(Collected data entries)
[Start of section]

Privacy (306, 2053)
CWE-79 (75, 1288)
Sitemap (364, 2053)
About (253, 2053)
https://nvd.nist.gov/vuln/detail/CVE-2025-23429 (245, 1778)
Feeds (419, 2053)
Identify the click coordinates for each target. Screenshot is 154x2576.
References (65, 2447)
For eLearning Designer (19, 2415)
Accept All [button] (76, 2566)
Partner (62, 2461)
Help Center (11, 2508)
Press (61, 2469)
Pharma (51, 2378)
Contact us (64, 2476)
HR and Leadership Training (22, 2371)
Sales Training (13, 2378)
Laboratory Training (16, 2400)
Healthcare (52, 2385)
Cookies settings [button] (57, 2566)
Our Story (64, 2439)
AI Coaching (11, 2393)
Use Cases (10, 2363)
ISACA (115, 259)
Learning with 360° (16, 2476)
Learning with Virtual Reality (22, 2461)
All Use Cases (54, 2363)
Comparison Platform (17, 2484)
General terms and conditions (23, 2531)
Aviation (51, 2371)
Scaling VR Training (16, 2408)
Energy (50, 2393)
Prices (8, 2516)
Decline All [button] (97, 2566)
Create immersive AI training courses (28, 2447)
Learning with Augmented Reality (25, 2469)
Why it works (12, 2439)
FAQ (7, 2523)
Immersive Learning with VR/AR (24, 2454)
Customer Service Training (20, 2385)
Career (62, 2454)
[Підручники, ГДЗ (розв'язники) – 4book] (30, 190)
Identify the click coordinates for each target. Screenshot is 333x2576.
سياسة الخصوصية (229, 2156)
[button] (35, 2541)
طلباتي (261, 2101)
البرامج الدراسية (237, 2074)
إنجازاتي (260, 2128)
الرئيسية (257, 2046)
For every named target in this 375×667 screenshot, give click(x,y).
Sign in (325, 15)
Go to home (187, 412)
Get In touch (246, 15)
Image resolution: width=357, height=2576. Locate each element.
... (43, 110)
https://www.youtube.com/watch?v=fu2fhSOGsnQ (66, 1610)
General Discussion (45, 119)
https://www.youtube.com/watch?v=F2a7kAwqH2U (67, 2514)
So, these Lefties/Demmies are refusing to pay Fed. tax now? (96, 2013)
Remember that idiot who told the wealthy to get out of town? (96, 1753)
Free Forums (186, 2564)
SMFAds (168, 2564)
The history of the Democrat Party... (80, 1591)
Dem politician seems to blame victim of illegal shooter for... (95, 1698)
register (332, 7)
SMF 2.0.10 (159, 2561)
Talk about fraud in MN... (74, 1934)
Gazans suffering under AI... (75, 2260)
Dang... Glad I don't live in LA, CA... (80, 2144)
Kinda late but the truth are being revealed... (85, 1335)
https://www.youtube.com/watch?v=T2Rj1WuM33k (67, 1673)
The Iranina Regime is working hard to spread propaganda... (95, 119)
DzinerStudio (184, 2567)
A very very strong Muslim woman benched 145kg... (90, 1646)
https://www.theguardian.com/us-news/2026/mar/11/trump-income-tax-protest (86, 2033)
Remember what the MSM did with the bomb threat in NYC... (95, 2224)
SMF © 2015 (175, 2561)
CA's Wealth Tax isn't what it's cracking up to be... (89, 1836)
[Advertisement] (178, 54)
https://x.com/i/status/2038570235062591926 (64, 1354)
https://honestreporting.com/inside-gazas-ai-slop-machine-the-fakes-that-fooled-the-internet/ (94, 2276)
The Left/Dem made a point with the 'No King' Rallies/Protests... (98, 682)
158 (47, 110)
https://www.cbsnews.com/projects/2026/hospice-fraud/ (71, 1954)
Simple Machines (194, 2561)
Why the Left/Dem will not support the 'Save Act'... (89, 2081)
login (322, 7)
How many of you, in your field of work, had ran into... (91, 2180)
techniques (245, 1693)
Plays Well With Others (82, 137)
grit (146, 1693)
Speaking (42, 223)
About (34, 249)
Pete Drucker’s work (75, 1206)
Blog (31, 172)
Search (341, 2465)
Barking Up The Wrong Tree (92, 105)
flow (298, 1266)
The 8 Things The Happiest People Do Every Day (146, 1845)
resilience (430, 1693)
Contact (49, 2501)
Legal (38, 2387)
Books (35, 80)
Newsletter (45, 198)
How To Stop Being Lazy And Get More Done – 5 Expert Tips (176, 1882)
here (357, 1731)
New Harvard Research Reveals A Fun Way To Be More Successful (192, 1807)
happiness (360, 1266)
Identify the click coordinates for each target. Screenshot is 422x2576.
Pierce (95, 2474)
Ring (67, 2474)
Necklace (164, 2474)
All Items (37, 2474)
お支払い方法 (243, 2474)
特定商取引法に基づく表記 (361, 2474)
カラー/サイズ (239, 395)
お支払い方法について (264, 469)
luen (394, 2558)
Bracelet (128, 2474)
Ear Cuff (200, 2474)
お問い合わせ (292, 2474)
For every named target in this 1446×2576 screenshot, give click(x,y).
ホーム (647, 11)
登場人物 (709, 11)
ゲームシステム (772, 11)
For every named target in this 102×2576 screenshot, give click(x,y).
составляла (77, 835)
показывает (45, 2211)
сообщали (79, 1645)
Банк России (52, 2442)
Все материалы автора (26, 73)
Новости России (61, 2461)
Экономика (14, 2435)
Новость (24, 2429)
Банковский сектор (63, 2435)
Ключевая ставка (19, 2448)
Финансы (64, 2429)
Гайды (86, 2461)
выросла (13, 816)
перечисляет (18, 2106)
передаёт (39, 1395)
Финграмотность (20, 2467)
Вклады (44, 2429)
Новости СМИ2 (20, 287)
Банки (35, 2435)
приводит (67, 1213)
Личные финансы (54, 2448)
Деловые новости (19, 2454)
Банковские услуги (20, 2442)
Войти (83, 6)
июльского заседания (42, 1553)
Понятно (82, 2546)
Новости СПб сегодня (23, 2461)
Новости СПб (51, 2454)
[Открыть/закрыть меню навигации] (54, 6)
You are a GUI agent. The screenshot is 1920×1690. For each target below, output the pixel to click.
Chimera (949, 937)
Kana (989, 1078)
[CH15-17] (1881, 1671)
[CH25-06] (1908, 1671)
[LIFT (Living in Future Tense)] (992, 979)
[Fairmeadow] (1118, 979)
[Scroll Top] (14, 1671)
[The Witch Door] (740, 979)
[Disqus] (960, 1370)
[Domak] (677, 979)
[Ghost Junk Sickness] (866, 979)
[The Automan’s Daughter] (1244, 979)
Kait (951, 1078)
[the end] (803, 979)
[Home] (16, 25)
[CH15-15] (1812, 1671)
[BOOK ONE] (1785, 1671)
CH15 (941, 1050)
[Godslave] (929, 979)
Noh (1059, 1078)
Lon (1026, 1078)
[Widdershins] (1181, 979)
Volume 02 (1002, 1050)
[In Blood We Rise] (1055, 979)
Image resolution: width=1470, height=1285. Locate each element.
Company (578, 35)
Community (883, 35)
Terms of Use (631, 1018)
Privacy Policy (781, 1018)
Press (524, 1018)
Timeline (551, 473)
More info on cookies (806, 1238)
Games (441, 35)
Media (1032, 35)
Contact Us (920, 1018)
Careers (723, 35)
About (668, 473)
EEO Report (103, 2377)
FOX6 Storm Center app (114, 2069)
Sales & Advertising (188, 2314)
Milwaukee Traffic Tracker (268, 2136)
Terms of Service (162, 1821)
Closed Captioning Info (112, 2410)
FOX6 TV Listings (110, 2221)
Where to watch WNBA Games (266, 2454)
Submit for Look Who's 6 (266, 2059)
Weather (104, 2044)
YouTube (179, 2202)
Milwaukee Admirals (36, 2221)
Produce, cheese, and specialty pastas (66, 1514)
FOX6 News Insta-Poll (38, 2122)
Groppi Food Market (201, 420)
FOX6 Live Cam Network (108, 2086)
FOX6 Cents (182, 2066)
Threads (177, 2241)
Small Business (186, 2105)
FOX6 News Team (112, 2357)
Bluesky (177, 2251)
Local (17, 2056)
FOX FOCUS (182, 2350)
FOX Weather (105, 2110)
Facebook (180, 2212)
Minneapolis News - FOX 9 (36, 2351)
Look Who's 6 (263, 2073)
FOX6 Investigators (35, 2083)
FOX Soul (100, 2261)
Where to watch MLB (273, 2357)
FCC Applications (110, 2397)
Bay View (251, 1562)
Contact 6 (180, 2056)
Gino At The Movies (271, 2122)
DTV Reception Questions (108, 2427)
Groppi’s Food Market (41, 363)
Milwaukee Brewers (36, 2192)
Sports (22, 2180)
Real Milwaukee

[End of section]

**Problem details**
Every line that contains the string "give" should be copied from the records.

**Exercise output**
For every named target in this 375×667 screenshot, give click(x,y).
For every named target in this 1446×2576 screenshot, give click(x,y).
For every named target in this 102×2576 screenshot, give click(x,y).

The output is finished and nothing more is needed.